Title:Tetraamine-Coupled Peptides and Resulting 99mTc-Radioligands: An Effective Route for Receptor-Targeted Diagnostic Imaging of Human Tumors
Volume: 12
Issue: 23
Author(s): Berthold A. Nock and Theodosia Maina
Affiliation:
Keywords:
Tumor imaging, 99mTc-radiopeptide, acyclic tetraamine, receptor targeting
Abstract: The successful application of OctreoScan® ([111In-DTPA]octreotide) in the diagnosis of sst2-expressing neuroendocrine
tumors (NETs), on one hand, and the manifestation of peptide receptor targets in a wide range of human cancers,
on the other, have synergistically induced a booming emergence of numerous radiolabeled peptide (radiopeptide)

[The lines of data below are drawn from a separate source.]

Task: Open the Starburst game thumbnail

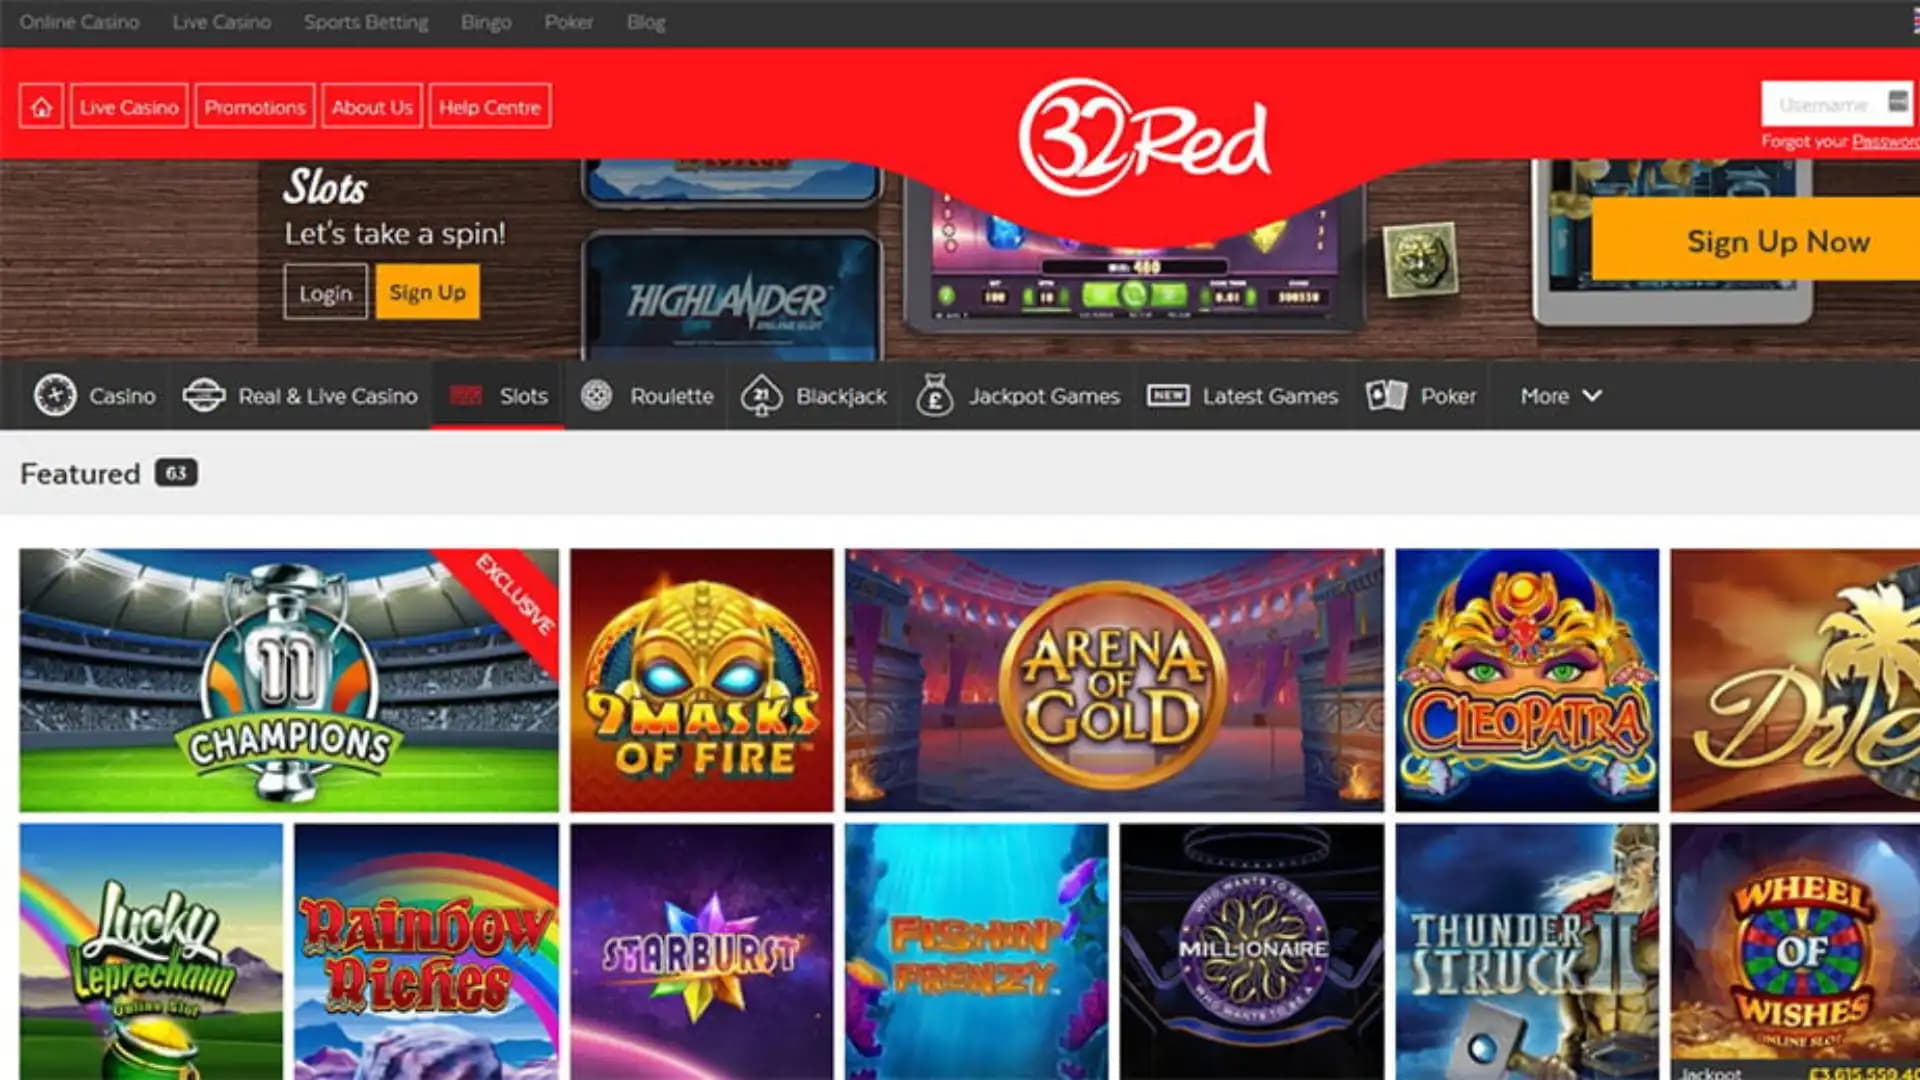Action: pos(701,951)
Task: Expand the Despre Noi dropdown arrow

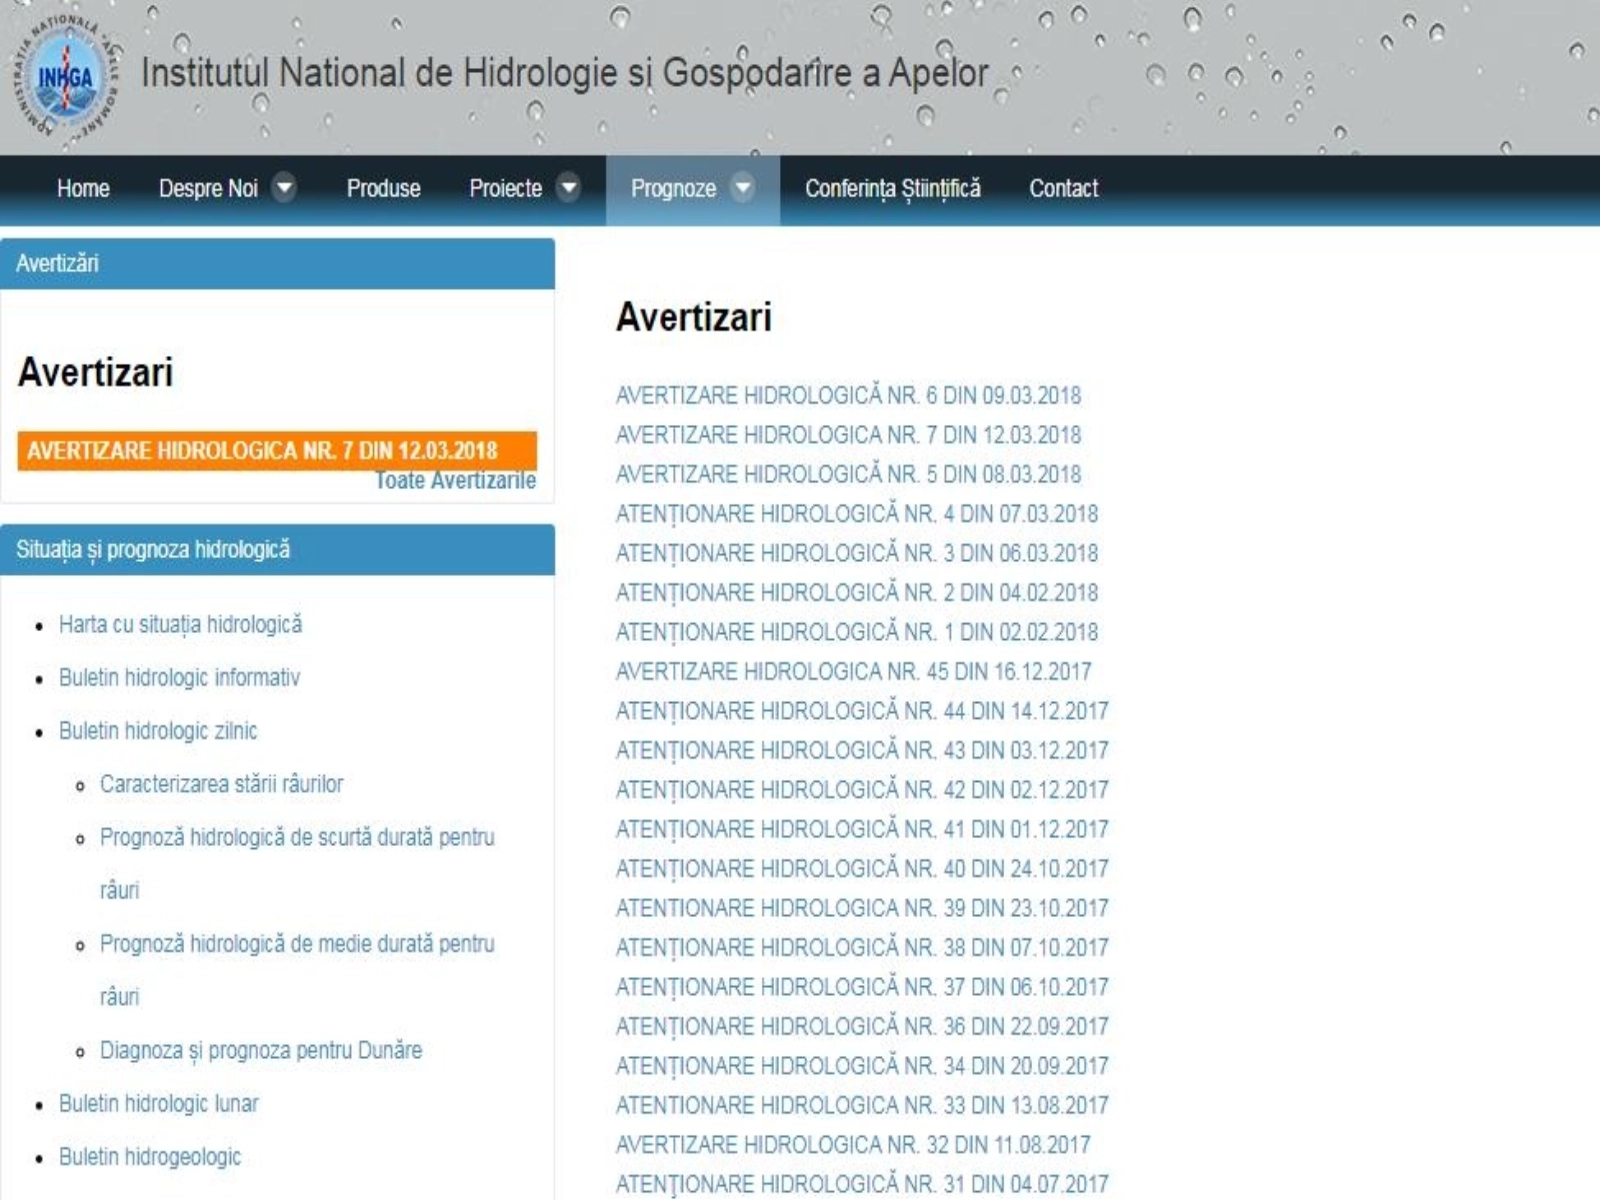Action: pyautogui.click(x=285, y=188)
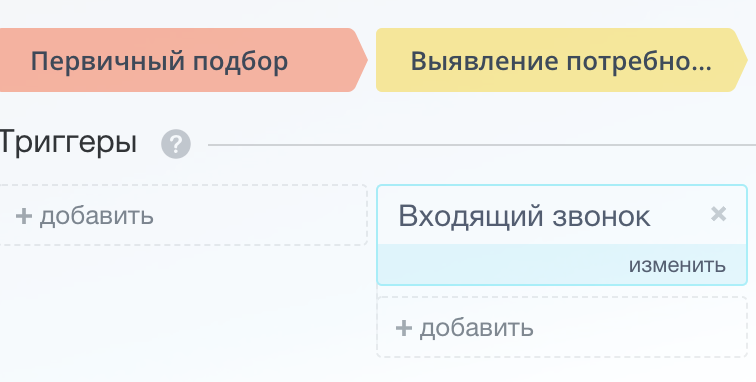Viewport: 756px width, 382px height.
Task: Click empty space in the left dashed add box
Action: click(260, 215)
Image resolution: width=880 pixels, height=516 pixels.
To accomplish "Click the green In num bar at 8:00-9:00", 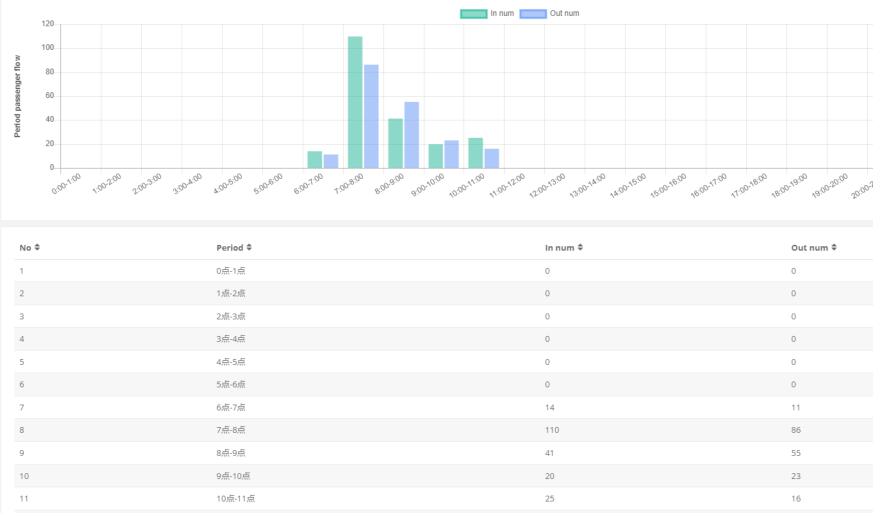I will pos(395,143).
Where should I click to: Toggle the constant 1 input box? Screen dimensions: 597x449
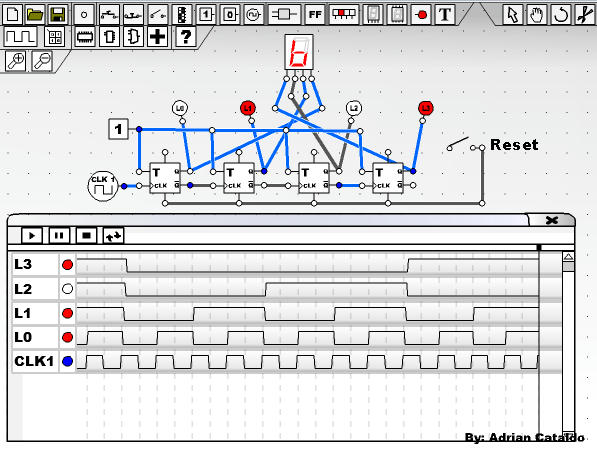pos(118,129)
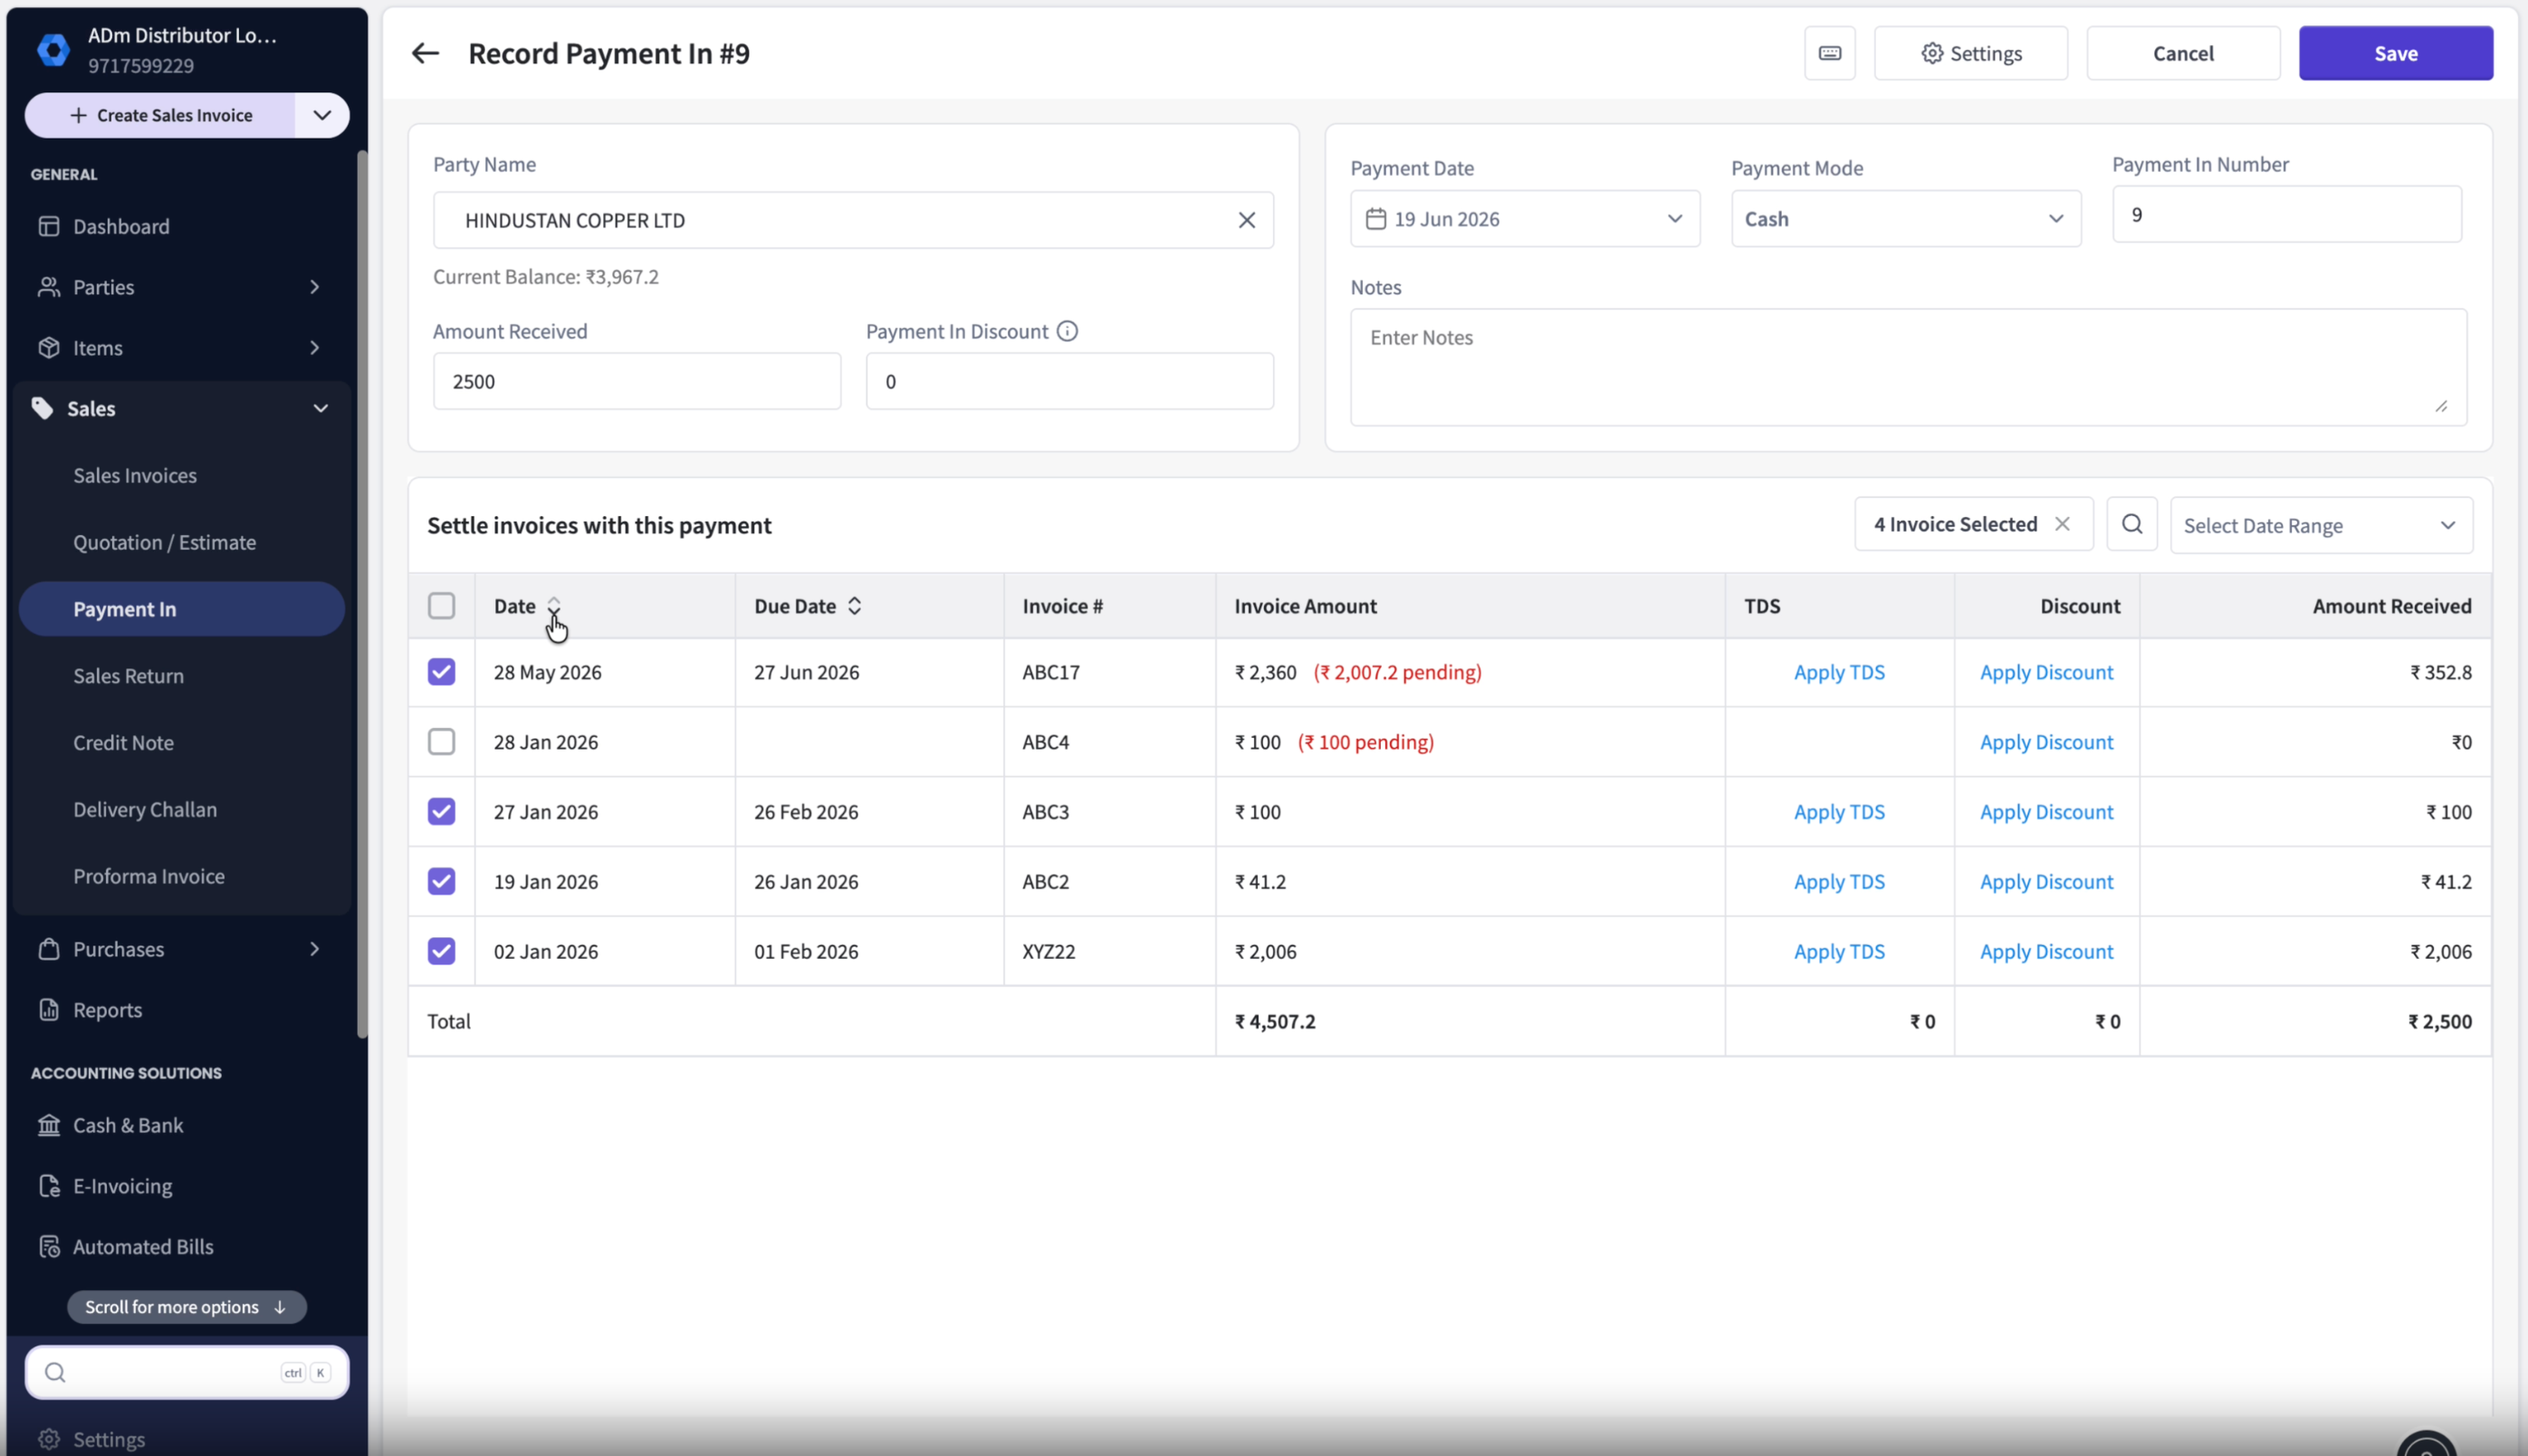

probes for tumor diagnosis and therapy in man. Definition of molecular targets and their relation to neoplastic disease has
preceded peptide-based radiopharmaceutical design and development. New criteria have been set to safeguard efficient
localization of radionuclides on tumor-associated high affinity – low capacity peptide receptor systems. New technical
and biological terms, such as specific activity or receptor affinity and internalization, have invaded the Radiopharmacy
domain and have irrevocably altered our concept of radiopharmaceutical design. Nonetheless, 99mTc remains the gold
standard of diagnostic nuclear medicine as a result of ideal nuclear characteristics, cost-effectiveness and wide availability
in high purity and high specific activity by means of commercial 99Mo/99mTc-generators. The evolution of conventional
99mTc-perfusion agents into modern state-of-the-art molecular radiopharmaceuticals has been a challenge addressed by
several researchers. The present review summarizes recent advances in the development of 99mTc-labeled peptides for in
vivo targeting of neoplastic disease, and, in particular, those functionalized with acyclic tetraamines. Conclusions on their
applicability in non-invasive diagnosis and staging of cancer patients are drawn.